Deferred restart spec

Change-Id: Ie42d4e8c7abb31e25da1276690c8a3754d71212b
This commit is contained in:
Liam Young 2021-01-08 14:40:31 +00:00
parent f333404a66
commit 2e2d02c84e

View File

@ -0,0 +1,171 @@
..
Copyright 2021 Canonical Ltd.
This work is licensed under a Creative Commons Attribution 3.0
Unported License.
http://creativecommons.org/licenses/by/3.0/legalcode
..
This template should be in ReSTructured text. Please do not delete
any of the sections in this template. If you have nothing to say
for a whole section, just write: "None". For help with syntax, see
http://sphinx-doc.org/rest.html To test out your formatting, see
http://www.tele3.cz/jbar/rest/rest.html
=========================
Deferred Service Restarts
=========================
When a charm or package is upgraded services are restarted. This can impact the
data plane causing outages. This spec is aimed at giving the cloud operator the
option of deferring these restarts to a later, more convenient, time.
Problem Description
===================
One example of the issue would be a charm upgrade which includes a minor
template change. Charm upgrades are executed on all units of an application
simultaneously (the cloud operator has no control over this). The charms are
designed to restart services when configuration files are changed so the same
set of services, across all units, will be simultaneously restarted.
Another example is when a package update is triggered by the charm, it may be
useful to defer any service restarts until after a lengthy package update
completes.
Proposed Change
===============
Add charm configuration option to control automatic service restarts.
.. code:: yaml
enable-auto-restarts:
type: boolean
default: True
description: |
Allow the charm and packages to restart services automatically when
required
Add charm action to run service restarts.
.. code:: yaml
restart-services:
description: |
Restarts services this charm manages.
params:
deferred-only:
type: boolean
default: false
description: |
Only restart deferred services.
services:
type: string
default: ""
description: |
Optional space seperated list of services to restart.
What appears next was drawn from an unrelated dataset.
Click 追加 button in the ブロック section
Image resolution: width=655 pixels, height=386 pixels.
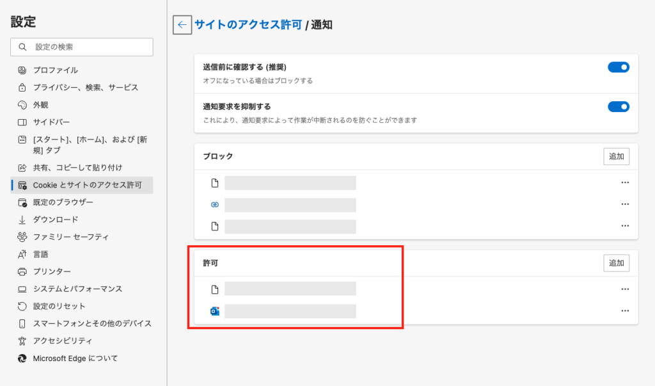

If unset
then it applies to all services the charm controls.
show-deferred-restarts:
description: |
Show the outstanding restarts
If a charm has `enable-auto-restarts` disabled this will be reflected in the
charms workload status message. The starts that have been requested, but
deferred, by either the charm or a package update can be seen by running
the `show-deferred-restarts` action.
To block restarts, charms will first check whether `enable-auto-restarts`
has been disabled and only perform the restart if permitted. Ideally preventing
services from being stopped or restarted would be done within systemd but this
does not seem to be possible in a clean way. Relying on the charm to police
itself is not ideal as there are many places a restart command can emanate from
and there is always the risk that a future charm update will introduce a
restart call that does not honour `enable-auto-restarts`.
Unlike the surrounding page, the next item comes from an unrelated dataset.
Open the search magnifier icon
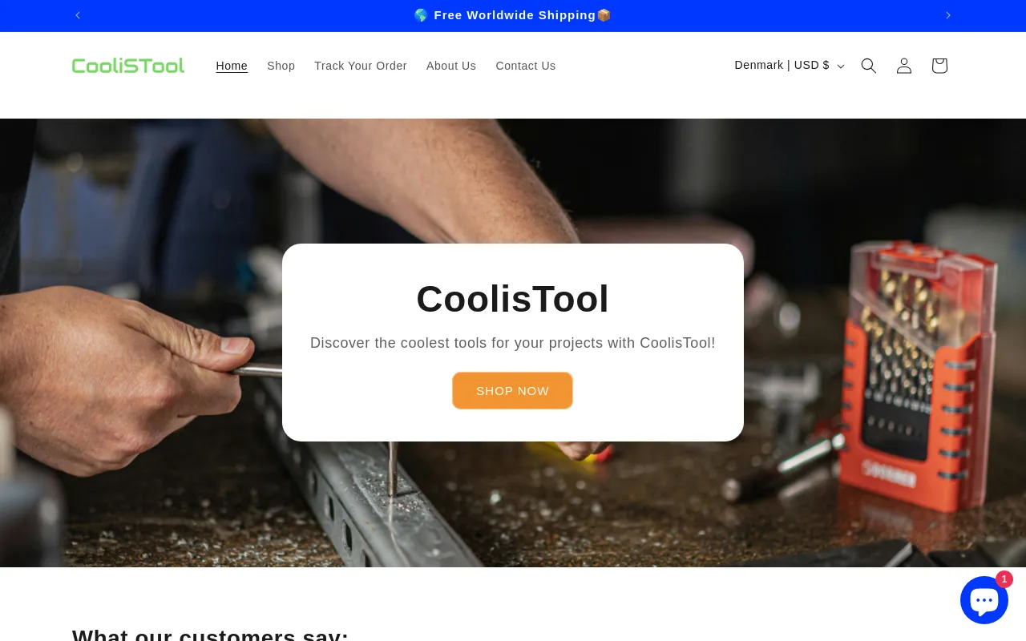(869, 66)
Packages may try and restart a service during an update. To stop this from
happening a custom `/usr/sbin/policy-rc.d` script will be installed to block
the package changes from causing any restarts. Charms will indicate which
services they want to block restarts for by writing a file to
`/etc/policy-rc.d`. `/usr/sbin/policy-rc.d` will collect all the files from
`/etc/policy-rc.d` to construct a list of services which are not permitted to
be restarted.
The flow for deferring restarts:
#. Operator updates application to set `enable-auto-restarts=False`
#. A `/usr/sbin/policy-rc.d` file is written
#. A charm specific file is placed in `/etc/policy-rc.d` which list which
services should be blocked from restarting.
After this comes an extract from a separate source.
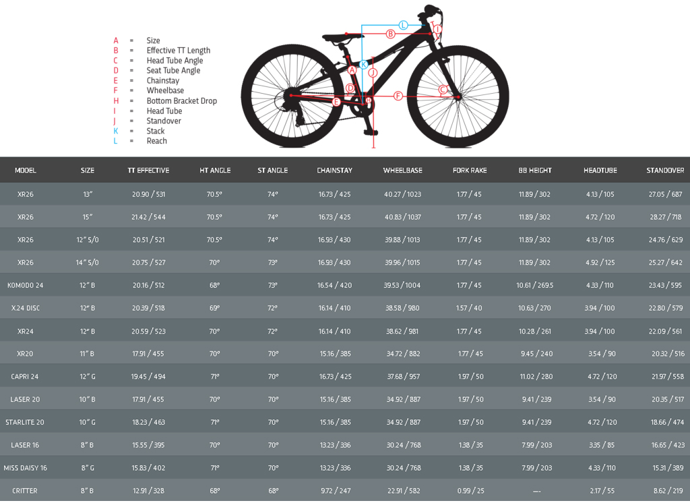Select the circled C marker near the fork

click(x=443, y=89)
The flow for re-enabling restarts:
#. Operator updates application to set `enable-auto-restarts=True`
#. The charm specific file is removed from `/etc/policy-rc.d`
#. Optionally, the operator runs the `restart-services` action against each
application unit.
The existing `Pause` and `Resume` actions will continue to operate as they
do now irrespective of the value of `enable-auto-restarts`
Alternatives
------------
The problem could be handled if Juju were to implement a feature allowing charm
updates to be performed on a unit by unit basis.
Implementation
==============
Assignee(s)
-----------
Primary assignee:
gnuoy
Gerrit Topic
------------
Use Gerrit topic "deferred-restarts" for all patches related to this spec.
.. code-block:: bash
git-review -t deferred-restarts
Work Items
----------
* Write `policy-rc.d` script and add to charm-helpers
* Write functions in charm-helpers for managing the masking of services
and files in `/etc/policy-rc.d`.
* Each charm will need to add the new action and configuration option and the
charm will need to gate any service interupting restarts on the value of
`enable-auto-restarts` in a similar way to the existing `is_unit_paused_set`
Repositories
------------
No new repositories are required.
Documentation
-------------
The new actions will need to be documented in the charm-guide and the upgrade
sections updated.
Security
--------
None
Testing
-------
The regularly scheduled upgrade testing would be a good place to test this
feature.
Dependencies
============
None